Heatmaps und Social-Media-Feeds

Der digitale Zwilling soll es Polizisten ermöglichen, durch Shanghais Straßen zu navigieren und dabei Live-Feeds von Überwachungskameras und anderen Quellen in Echtzeit abzurufen. Auch die Grundrisse von Häusern sollen sie dort detailliert studieren und sogar Daten aus dem Mieterregister abrufen können. Die Gebäude sind virtuell betretbar, außerdem können Versorgungsleitungen und andere Infrastrukturelemente über die digitale Stadt-Kopie überwacht werden.

Kommt es in Shanghai zu Notfällen, kann die Polizei über den digitalen Zwilling Feeds von Überwachungskameras öffnen und dort Fahrzeugbewegungen sowie Heatmaps abrufen. Sogar Daten und Live-Feeds von Social-Media-Plattformen sollen in das Programm einfließen und das Bild der Polizisten vervollständigen.

Straßen wurden mit Lidar vermessen.

Straßen wurden mit Lidar vermessen.

Totale Überwachung

Gewissermaßen handelt es sich bei der Software auch um ein Werkzeug, das eine Überwachung des Stadtgeschehens in nie dagewesenem Ausmaß ermöglicht. Bereits seit geraumer Zeit setzt China auf ein Arsenal an verschiedenen Überwachungstechnologien wie etwa Gesichtserkennung und stand deshalb auch international wiederholt in der Kritik. Zwar ist in einer begleitenden Studie auch von einem eingebauten Schutz der Privatsphäre der 25 Millionen Bewohner Shanghais die Rede, Details dazu werden allerdings keine verraten.

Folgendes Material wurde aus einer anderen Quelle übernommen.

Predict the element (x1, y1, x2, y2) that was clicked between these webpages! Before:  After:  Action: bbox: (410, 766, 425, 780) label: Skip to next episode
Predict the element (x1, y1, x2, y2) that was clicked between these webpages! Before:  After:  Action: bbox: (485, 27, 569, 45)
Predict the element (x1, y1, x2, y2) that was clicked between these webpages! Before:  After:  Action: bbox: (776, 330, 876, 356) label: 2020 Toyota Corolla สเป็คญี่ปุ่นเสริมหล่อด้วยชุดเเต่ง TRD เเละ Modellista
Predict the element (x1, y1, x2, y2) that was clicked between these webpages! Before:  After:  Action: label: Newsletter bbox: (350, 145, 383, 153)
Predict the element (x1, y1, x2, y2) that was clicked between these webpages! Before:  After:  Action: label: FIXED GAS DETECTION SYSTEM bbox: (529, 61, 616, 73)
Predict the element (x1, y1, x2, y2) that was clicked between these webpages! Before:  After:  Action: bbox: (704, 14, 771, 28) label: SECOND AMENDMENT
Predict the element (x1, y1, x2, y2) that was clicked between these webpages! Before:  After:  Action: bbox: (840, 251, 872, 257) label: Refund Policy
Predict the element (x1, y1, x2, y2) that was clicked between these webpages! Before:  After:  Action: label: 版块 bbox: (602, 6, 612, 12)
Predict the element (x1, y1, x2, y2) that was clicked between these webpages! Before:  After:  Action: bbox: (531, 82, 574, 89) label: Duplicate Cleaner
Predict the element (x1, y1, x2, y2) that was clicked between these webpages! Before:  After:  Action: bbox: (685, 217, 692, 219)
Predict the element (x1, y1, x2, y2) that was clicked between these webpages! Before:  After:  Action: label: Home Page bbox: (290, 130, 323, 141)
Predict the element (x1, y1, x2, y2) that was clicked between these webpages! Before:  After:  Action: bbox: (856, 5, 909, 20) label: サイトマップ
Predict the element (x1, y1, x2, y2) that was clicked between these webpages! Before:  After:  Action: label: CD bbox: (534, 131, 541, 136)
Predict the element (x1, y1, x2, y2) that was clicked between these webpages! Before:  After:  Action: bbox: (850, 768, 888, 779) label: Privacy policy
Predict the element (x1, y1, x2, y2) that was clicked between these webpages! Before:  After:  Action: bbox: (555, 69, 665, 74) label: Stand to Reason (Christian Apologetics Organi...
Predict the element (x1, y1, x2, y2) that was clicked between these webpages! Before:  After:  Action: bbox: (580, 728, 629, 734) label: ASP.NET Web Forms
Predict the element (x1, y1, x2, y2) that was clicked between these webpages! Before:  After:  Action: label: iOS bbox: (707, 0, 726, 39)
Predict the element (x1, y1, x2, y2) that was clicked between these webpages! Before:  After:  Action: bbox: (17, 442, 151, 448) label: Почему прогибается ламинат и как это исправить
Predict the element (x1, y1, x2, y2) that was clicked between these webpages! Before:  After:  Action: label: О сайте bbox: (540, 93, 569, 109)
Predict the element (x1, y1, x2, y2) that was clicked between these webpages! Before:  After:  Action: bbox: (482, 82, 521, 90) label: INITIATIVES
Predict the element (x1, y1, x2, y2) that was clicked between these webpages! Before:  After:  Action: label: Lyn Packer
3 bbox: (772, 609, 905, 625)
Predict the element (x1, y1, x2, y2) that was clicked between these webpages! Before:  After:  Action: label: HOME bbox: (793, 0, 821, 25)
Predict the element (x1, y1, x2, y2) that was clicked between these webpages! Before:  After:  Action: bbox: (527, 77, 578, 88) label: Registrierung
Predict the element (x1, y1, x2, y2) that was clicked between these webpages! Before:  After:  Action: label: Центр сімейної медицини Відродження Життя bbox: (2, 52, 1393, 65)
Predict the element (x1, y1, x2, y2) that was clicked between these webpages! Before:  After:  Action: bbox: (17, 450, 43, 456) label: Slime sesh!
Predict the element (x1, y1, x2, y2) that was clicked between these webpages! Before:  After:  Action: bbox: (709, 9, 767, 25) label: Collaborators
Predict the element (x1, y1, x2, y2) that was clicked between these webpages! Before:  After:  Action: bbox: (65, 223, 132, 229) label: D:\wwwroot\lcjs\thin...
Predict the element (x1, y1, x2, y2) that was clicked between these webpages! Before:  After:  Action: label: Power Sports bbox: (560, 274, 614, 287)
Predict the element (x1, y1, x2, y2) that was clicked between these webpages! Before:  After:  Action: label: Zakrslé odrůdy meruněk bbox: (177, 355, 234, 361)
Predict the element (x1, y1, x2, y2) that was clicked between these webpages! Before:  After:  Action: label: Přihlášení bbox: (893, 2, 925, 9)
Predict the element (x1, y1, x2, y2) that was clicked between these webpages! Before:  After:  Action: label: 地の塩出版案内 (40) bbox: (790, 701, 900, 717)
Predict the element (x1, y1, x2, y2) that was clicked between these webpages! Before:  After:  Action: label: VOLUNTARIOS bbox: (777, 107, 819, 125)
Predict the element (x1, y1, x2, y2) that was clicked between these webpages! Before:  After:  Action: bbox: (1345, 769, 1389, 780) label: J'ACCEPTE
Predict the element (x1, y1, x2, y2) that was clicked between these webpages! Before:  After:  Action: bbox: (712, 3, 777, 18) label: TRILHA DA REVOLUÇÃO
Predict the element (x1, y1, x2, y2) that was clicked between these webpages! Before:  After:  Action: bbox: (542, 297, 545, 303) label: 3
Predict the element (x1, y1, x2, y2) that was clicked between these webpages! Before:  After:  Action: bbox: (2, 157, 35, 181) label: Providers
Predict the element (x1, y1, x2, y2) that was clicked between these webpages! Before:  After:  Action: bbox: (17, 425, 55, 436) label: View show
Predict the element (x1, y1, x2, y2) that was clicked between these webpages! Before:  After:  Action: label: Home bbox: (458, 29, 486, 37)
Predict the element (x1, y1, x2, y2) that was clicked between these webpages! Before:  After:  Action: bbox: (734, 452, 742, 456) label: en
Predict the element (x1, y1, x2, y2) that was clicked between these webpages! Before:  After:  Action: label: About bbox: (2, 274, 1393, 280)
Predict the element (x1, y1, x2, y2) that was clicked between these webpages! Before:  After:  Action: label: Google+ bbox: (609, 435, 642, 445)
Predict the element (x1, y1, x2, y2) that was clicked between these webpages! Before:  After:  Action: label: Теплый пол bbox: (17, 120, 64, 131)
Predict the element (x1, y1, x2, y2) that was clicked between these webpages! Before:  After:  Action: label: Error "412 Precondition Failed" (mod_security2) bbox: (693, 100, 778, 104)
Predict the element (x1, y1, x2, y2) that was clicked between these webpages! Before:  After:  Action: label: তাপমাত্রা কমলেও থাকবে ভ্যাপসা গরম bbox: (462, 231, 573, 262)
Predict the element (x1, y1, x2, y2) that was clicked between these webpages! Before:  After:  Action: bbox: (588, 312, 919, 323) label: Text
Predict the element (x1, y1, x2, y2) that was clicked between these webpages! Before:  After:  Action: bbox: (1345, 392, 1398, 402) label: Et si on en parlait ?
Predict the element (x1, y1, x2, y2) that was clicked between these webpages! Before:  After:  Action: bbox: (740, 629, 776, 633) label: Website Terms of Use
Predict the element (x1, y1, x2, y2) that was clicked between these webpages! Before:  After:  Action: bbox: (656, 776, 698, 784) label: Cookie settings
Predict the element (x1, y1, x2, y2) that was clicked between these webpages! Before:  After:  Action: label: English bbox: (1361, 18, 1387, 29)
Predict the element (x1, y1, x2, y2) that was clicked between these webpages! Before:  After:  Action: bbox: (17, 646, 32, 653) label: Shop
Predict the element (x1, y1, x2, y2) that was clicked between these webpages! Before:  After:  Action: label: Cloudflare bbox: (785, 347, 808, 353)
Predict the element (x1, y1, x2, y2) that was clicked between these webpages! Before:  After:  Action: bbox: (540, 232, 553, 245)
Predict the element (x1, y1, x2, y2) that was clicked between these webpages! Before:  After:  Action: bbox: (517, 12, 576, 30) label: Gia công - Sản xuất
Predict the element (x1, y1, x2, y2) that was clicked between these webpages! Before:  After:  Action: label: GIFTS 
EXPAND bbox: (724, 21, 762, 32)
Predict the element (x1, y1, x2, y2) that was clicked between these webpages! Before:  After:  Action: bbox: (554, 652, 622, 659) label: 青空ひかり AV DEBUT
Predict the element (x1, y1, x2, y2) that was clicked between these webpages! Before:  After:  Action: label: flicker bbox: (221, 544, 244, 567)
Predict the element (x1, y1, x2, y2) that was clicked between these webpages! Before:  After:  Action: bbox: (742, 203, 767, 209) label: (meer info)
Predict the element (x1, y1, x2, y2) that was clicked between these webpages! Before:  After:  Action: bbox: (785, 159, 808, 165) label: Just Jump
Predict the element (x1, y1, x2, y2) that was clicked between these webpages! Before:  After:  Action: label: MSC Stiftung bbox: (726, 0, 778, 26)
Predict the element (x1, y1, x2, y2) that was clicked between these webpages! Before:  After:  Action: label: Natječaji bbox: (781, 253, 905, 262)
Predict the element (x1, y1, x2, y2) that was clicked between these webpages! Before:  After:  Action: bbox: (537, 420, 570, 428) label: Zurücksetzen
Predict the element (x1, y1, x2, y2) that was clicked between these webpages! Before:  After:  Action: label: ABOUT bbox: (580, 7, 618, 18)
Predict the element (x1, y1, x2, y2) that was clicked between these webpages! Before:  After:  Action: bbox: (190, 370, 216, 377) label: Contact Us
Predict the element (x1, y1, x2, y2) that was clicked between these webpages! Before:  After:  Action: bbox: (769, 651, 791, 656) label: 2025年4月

Entwickelt wurde es vom Shanghai Surveying & Mapping Institute und einem Labor für die Analyse von Stadtdaten des Ministeriums für Naturressourcen.
Die Software basiert auf einer gigantischen Datenmenge, darunter Airborne Laser Scans (ALS), Lidar-Daten von Straßen und Versorgungssystemen. Die 3D-Modelle von Häusern wurden mit KI generiert.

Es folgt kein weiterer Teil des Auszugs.